» TASK DETAILS
Can you express the material from the line with "Viewport: 1512px width, 799px" up to and including the line with "Viewport: 454px width, 373px" as a two-column CSV headed instruction and location? Use one row per pairing, put each value in a single quoted field with line breaks turned into spaces, and leave the pictures out.

» GIVEN RECORDS

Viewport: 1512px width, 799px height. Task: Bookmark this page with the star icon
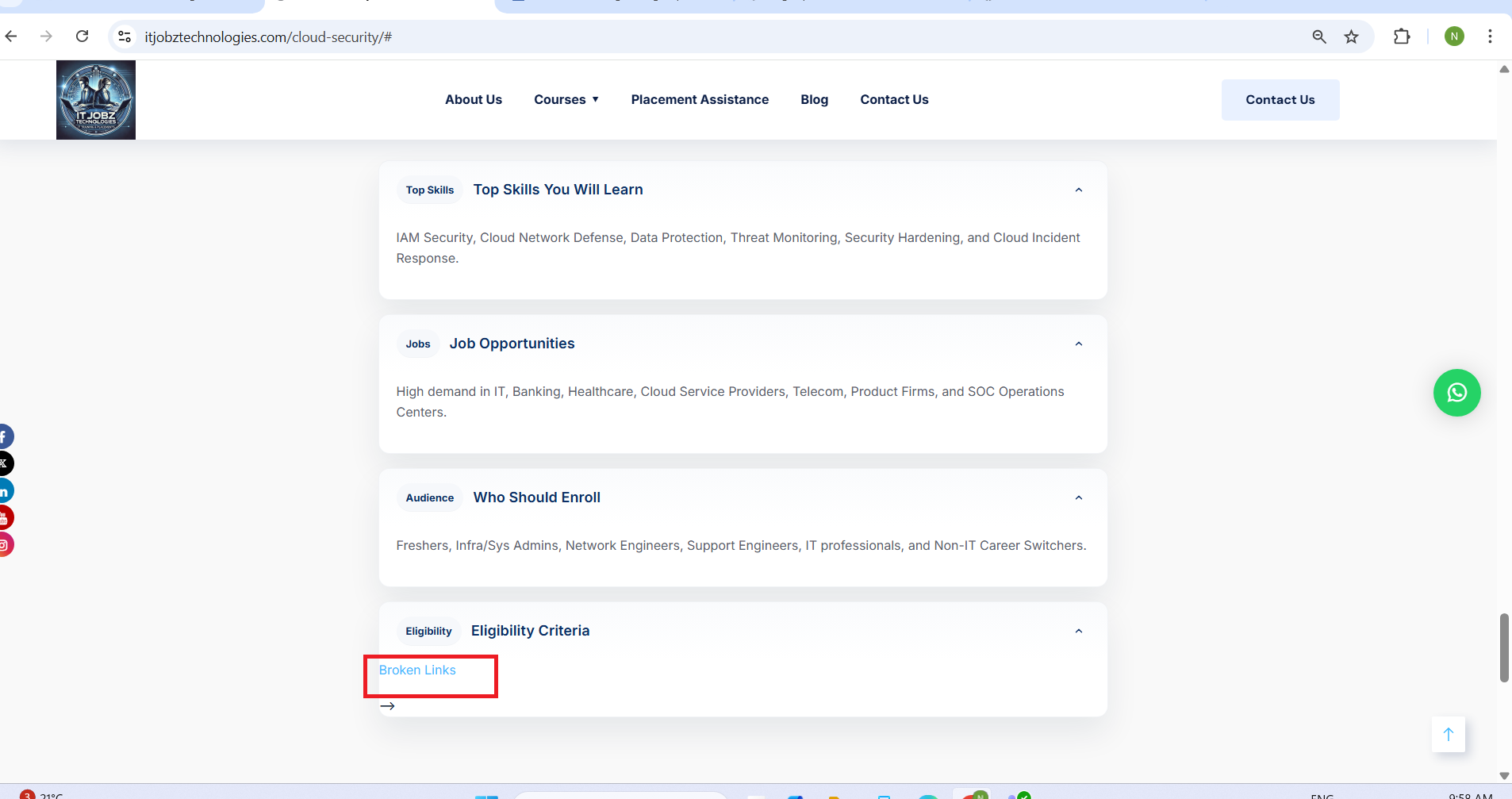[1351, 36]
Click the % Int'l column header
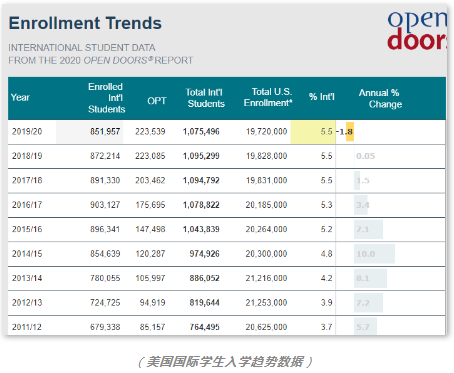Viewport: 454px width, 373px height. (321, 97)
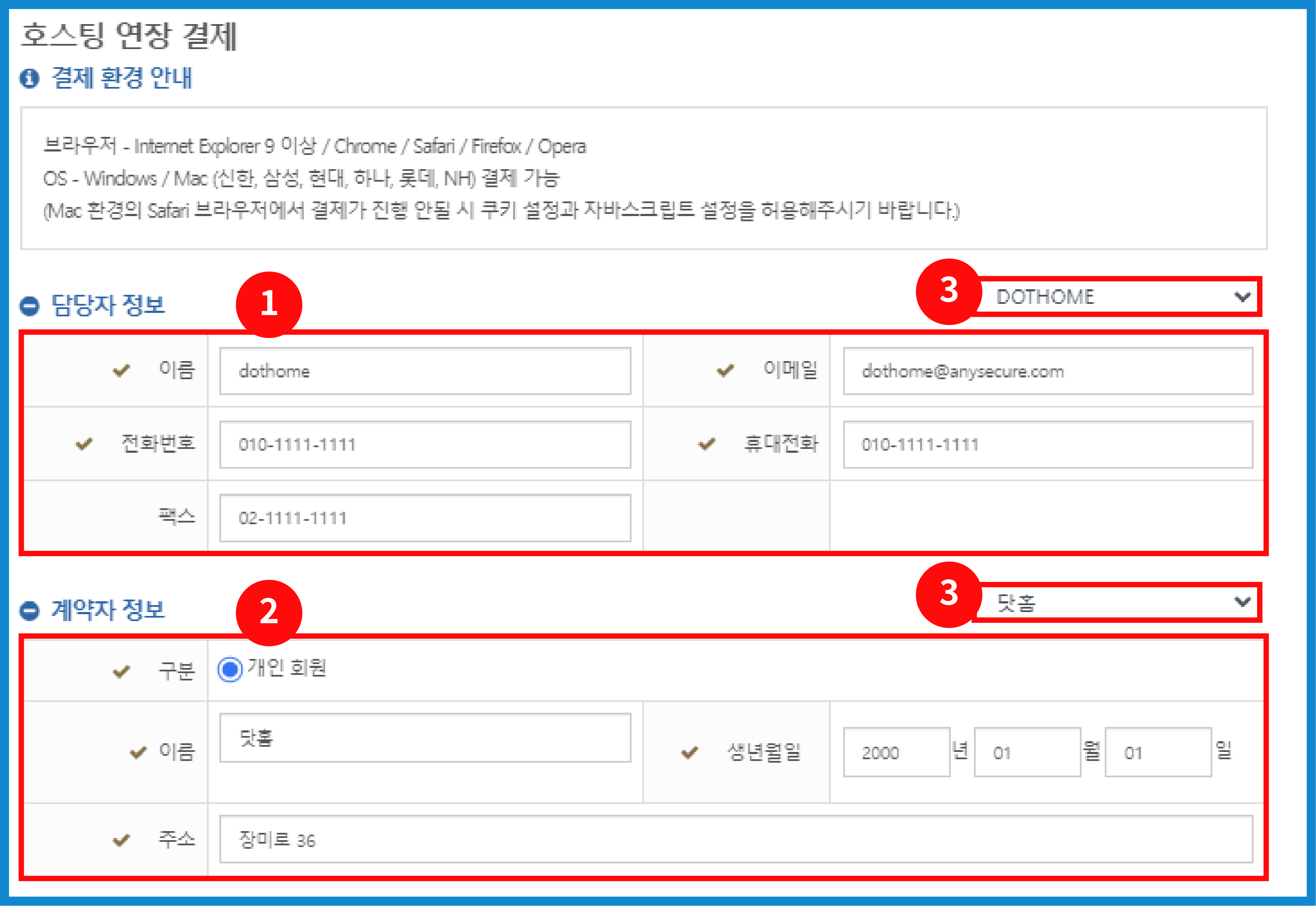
---
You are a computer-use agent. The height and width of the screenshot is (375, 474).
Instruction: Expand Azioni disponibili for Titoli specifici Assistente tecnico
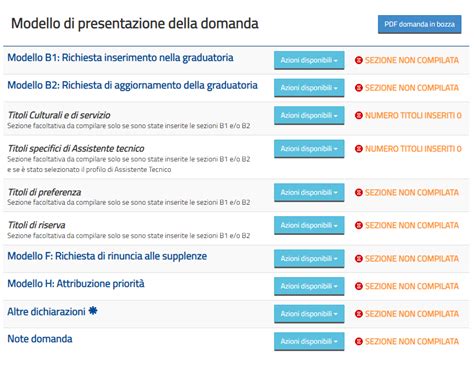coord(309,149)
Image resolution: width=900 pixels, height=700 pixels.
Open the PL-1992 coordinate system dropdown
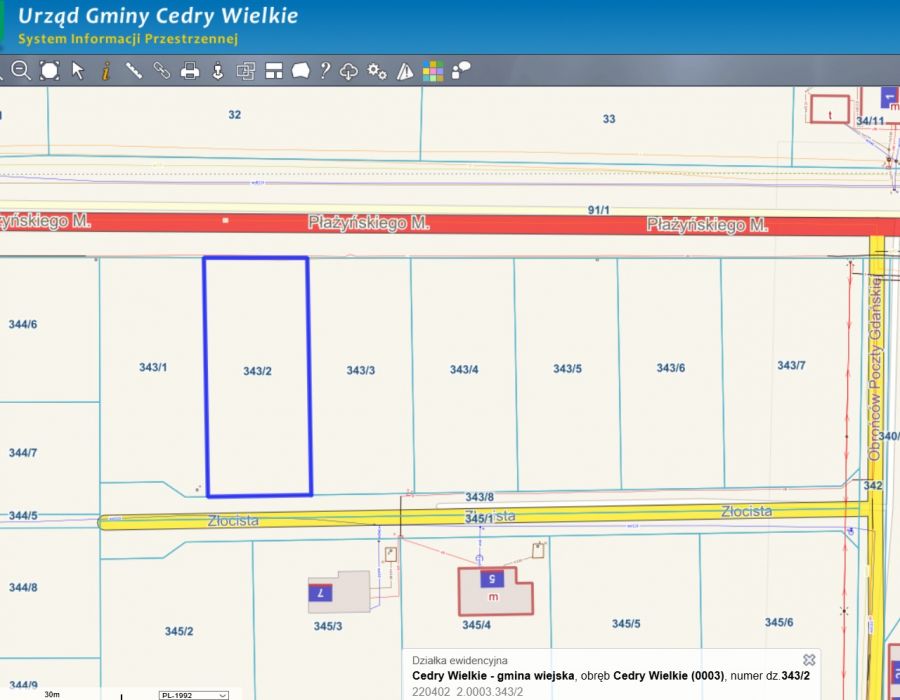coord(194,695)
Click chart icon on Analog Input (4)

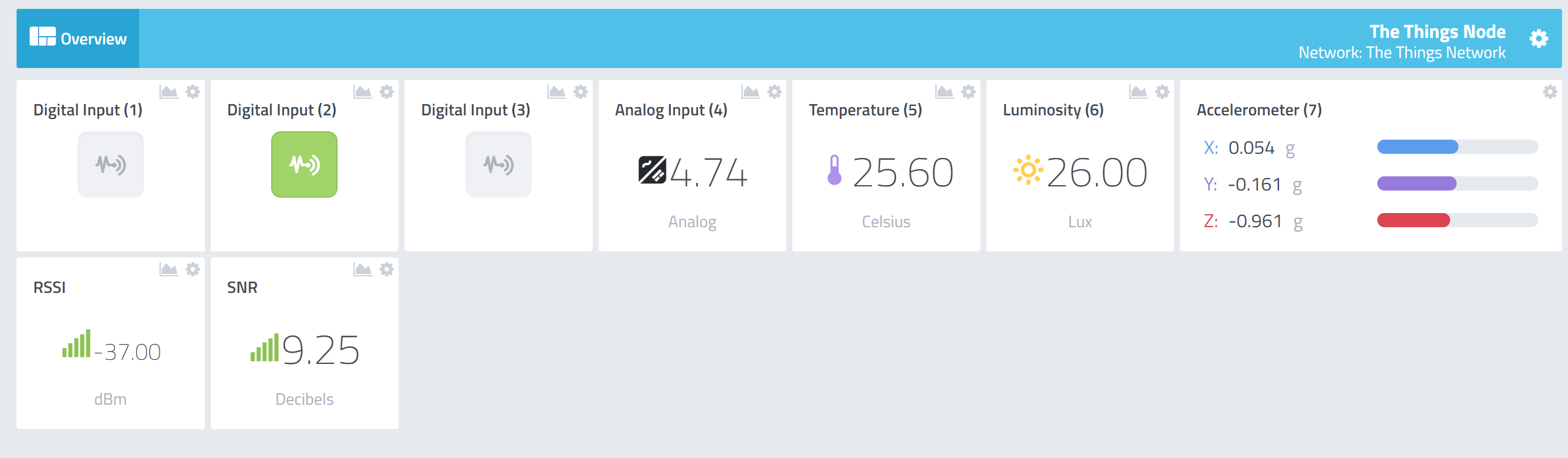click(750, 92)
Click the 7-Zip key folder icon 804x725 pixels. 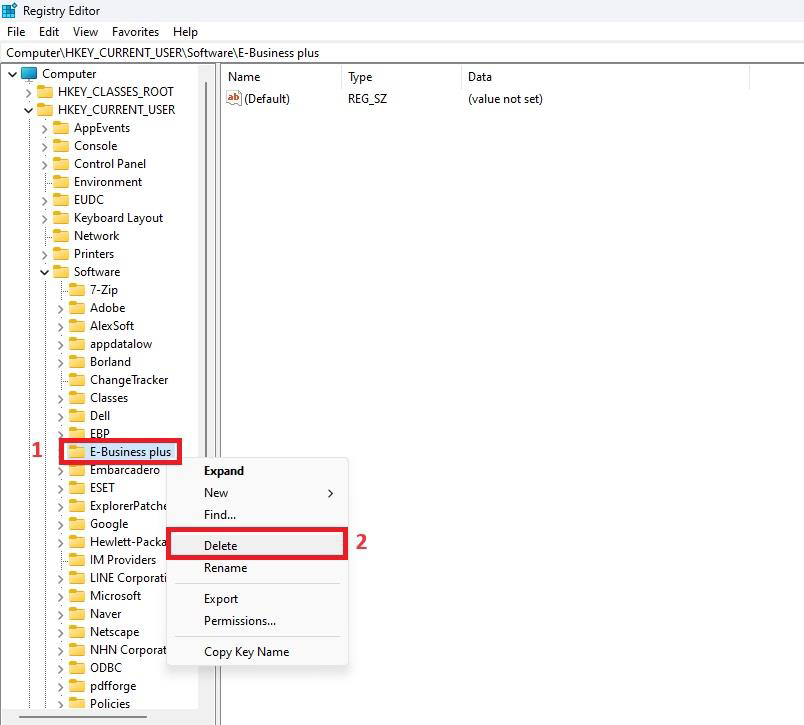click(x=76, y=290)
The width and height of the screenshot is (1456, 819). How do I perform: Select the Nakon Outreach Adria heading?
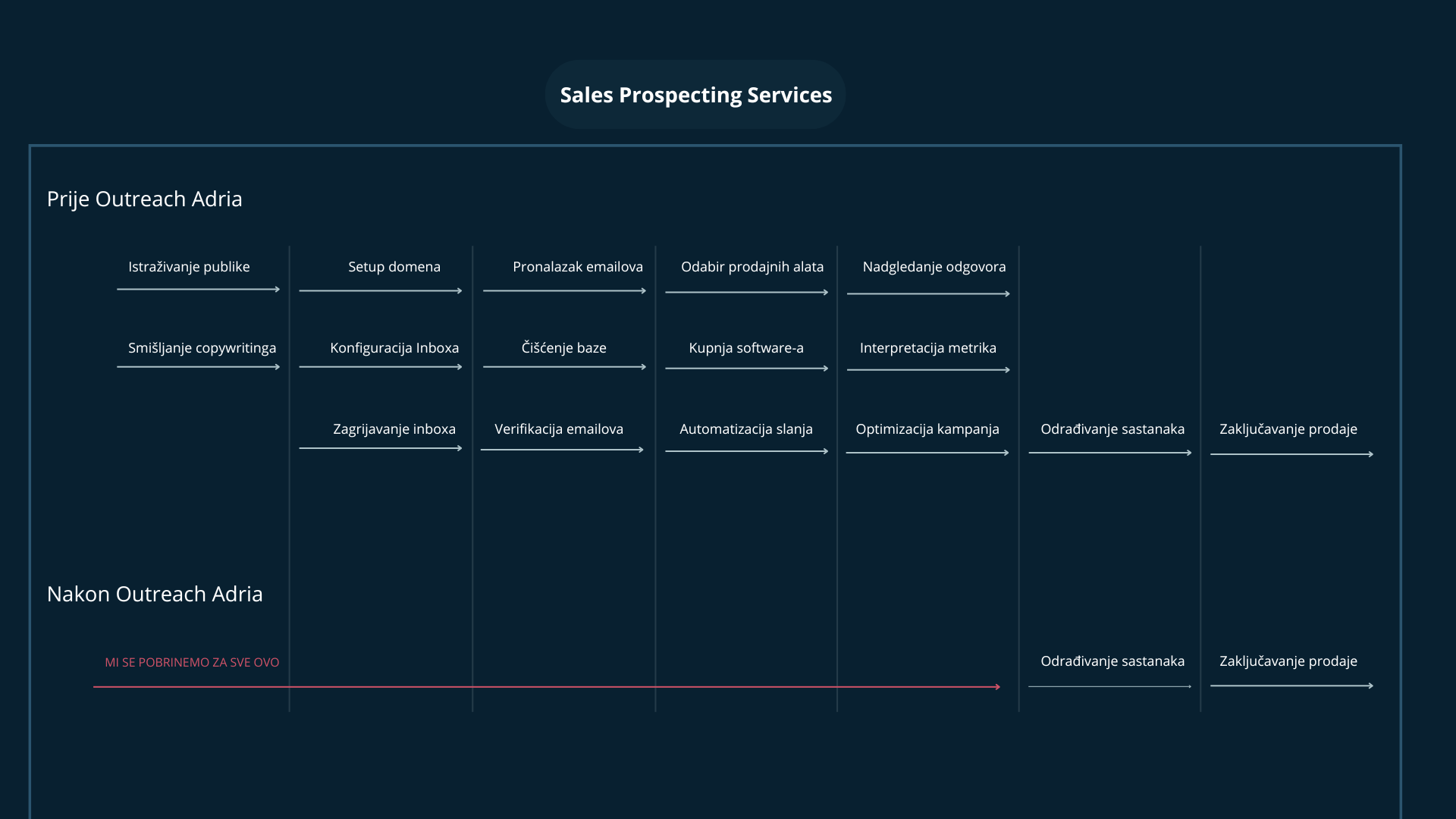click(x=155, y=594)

» THE REPLY
instruction,location
"Viewport: 1512px width, 799px height. Task: Bookmark this page with the star icon","[1351, 36]"
"Click the % Int'l column header","Viewport: 454px width, 373px height. (321, 97)"